LRLC reservoirs are increasingly at the forefront of the industry's concern in diverse projects ranging from offshore deep-water exploration of turbidites to the development of brown-field secondary objectives. Although LRLC reservoirs have been under production for many years, their identification and the calculation of their reserves and flow properties remains a difficult challenge. This paper compares different petrophysical workflows for clastic reservoirs where thin conductive laminations and high bound water fraction are the source of low resistivity and contrast, with a view to reducing uncertainty in saturations and improving producibility prediction.
When thinly laminated reservoir layers are intercalated with conductive non-reservoir layers, the apparent formation resistivity is dramatically reduced and the apparent clay volume is increased, and the hydrocarbon volume and the permeability calculated from conventional petrophysics are underestimated. We describe new developments in laminated sand analysis and the practical implementation of resistivity anisotropy, including corrections for clay intrinsic anisotropy and thin non-reservoir resistive layers.
Reservoirs with fine grain material, grain-coating clays, or dispersed clays may display high bound water volumes, yet possess significant quantities of producible hydrocarbon.
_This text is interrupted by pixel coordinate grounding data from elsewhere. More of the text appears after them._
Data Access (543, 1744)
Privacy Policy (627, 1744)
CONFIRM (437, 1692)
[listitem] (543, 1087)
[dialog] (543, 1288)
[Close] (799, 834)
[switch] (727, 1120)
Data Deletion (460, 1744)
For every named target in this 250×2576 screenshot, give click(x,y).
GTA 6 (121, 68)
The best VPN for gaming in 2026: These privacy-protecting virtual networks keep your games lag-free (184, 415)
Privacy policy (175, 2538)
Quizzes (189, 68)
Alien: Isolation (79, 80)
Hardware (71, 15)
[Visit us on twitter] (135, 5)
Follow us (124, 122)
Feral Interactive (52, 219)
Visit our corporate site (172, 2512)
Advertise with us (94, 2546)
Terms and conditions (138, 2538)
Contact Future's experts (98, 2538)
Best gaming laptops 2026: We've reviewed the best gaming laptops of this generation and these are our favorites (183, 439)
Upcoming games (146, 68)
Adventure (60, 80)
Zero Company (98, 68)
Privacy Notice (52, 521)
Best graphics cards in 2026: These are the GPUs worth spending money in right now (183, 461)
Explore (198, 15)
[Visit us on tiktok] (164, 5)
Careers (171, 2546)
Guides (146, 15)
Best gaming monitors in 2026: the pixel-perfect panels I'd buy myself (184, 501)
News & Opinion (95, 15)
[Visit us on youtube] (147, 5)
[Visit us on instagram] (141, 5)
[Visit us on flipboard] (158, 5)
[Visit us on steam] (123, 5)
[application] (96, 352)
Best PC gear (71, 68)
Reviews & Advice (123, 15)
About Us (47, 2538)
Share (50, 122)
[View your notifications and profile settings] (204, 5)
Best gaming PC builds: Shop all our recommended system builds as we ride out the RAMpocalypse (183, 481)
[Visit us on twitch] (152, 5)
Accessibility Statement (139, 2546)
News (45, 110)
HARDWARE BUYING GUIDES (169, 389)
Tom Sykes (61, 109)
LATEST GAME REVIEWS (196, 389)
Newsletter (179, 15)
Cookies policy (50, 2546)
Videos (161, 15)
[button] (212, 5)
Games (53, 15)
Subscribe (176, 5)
While conventional petrophysical analysis can provide reliable water saturation, it does not distinguish clay- and capillary- bound water from free water. Also, shaly and silty reservoirs often present a complex mineralogy which makes estimates of clay volume and grain density uncertain. We describe the application of nuclear spectroscopy and NMR logs to calculate clay volume, porosity and bound water volume and illustrate their impact on the quality of the resulting evaluation.
Although the petrophysical methods presented were developed for thinly bedded reservoirs, we show that they can improve the analysis of both LRLC and conventional clastic reservoirs. In particular, we propose fit-for-purpose workflows that reduce the uncertainty of fluid volumes and rock flow properties.